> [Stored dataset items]
::::
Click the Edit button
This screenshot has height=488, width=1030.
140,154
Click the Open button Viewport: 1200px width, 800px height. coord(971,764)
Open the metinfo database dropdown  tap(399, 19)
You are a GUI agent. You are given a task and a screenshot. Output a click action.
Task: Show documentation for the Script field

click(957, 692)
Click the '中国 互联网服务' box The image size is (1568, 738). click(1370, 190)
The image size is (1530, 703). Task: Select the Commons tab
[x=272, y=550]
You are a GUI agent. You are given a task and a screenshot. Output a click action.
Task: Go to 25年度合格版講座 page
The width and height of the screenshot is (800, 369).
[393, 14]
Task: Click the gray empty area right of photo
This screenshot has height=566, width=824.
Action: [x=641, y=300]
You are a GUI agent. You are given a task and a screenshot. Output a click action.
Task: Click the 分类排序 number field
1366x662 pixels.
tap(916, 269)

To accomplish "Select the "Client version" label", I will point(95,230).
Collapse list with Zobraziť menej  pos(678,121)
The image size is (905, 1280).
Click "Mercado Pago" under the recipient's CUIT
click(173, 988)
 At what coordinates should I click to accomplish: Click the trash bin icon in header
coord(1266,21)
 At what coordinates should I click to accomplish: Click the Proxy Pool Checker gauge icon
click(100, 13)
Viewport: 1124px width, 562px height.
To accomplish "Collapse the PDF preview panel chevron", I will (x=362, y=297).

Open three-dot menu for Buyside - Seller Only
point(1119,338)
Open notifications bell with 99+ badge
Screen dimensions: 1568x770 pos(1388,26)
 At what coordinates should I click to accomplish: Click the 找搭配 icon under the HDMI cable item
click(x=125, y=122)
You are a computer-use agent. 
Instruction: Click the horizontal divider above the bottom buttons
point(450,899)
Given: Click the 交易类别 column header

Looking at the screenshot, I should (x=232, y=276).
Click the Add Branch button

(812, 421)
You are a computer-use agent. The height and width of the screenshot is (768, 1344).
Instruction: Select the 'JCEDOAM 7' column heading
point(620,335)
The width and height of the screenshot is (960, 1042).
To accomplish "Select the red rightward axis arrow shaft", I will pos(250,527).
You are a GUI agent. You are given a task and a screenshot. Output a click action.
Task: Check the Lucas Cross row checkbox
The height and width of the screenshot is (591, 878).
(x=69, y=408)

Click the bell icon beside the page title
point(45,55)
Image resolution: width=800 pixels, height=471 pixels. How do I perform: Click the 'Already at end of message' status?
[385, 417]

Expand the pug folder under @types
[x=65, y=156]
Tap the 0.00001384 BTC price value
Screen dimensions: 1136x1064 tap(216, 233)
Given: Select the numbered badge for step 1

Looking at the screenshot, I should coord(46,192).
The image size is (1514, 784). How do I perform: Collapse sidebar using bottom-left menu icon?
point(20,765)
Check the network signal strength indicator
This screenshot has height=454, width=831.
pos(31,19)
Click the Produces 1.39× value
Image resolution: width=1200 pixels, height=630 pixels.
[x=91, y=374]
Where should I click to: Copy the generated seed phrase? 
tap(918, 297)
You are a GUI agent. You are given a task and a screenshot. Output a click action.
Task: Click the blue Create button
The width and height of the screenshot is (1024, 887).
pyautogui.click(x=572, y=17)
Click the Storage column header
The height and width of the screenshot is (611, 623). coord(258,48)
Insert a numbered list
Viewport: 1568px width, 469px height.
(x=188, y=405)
::::
Repeat the records above exactly.

> [Solution for this task]
Click the Edit button
This screenshot has height=488, width=1030.
140,154
Click the Open button Viewport: 1200px width, 800px height. coord(971,764)
Open the metinfo database dropdown  tap(399, 19)
You are a GUI agent. You are given a task and a screenshot. Output a click action.
Task: Show documentation for the Script field

click(957, 692)
Click the '中国 互联网服务' box The image size is (1568, 738). click(1370, 190)
The image size is (1530, 703). Task: Select the Commons tab
[x=272, y=550]
You are a GUI agent. You are given a task and a screenshot. Output a click action.
Task: Go to 25年度合格版講座 page
The width and height of the screenshot is (800, 369).
[393, 14]
Task: Click the gray empty area right of photo
This screenshot has height=566, width=824.
Action: [x=641, y=300]
You are a GUI agent. You are given a task and a screenshot. Output a click action.
Task: Click the 分类排序 number field
1366x662 pixels.
tap(916, 269)

To accomplish "Select the "Client version" label", I will point(95,230).
Collapse list with Zobraziť menej  pos(678,121)
The image size is (905, 1280).
Click "Mercado Pago" under the recipient's CUIT
click(173, 988)
 At what coordinates should I click to accomplish: Click the trash bin icon in header
coord(1266,21)
 At what coordinates should I click to accomplish: Click the Proxy Pool Checker gauge icon
click(100, 13)
Viewport: 1124px width, 562px height.
To accomplish "Collapse the PDF preview panel chevron", I will (x=362, y=297).

Open three-dot menu for Buyside - Seller Only
point(1119,338)
Open notifications bell with 99+ badge
Screen dimensions: 1568x770 pos(1388,26)
 At what coordinates should I click to accomplish: Click the 找搭配 icon under the HDMI cable item
click(x=125, y=122)
You are a computer-use agent. 
Instruction: Click the horizontal divider above the bottom buttons
point(450,899)
Given: Click the 交易类别 column header

Looking at the screenshot, I should (x=232, y=276).
Click the Add Branch button

(812, 421)
You are a computer-use agent. The height and width of the screenshot is (768, 1344).
Instruction: Select the 'JCEDOAM 7' column heading
point(620,335)
The width and height of the screenshot is (960, 1042).
To accomplish "Select the red rightward axis arrow shaft", I will pos(250,527).
You are a GUI agent. You are given a task and a screenshot. Output a click action.
Task: Check the Lucas Cross row checkbox
The height and width of the screenshot is (591, 878).
(x=69, y=408)

Click the bell icon beside the page title
point(45,55)
Image resolution: width=800 pixels, height=471 pixels. How do I perform: Click the 'Already at end of message' status?
[385, 417]

Expand the pug folder under @types
[x=65, y=156]
Tap the 0.00001384 BTC price value
Screen dimensions: 1136x1064 tap(216, 233)
Given: Select the numbered badge for step 1

Looking at the screenshot, I should coord(46,192).
The image size is (1514, 784). How do I perform: Collapse sidebar using bottom-left menu icon?
point(20,765)
Check the network signal strength indicator
This screenshot has height=454, width=831.
pos(31,19)
Click the Produces 1.39× value
Image resolution: width=1200 pixels, height=630 pixels.
[x=91, y=374]
Where should I click to: Copy the generated seed phrase? 
tap(918, 297)
You are a GUI agent. You are given a task and a screenshot. Output a click action.
Task: Click the blue Create button
The width and height of the screenshot is (1024, 887).
pyautogui.click(x=572, y=17)
Click the Storage column header
The height and width of the screenshot is (611, 623). coord(258,48)
Insert a numbered list
Viewport: 1568px width, 469px height.
(x=188, y=405)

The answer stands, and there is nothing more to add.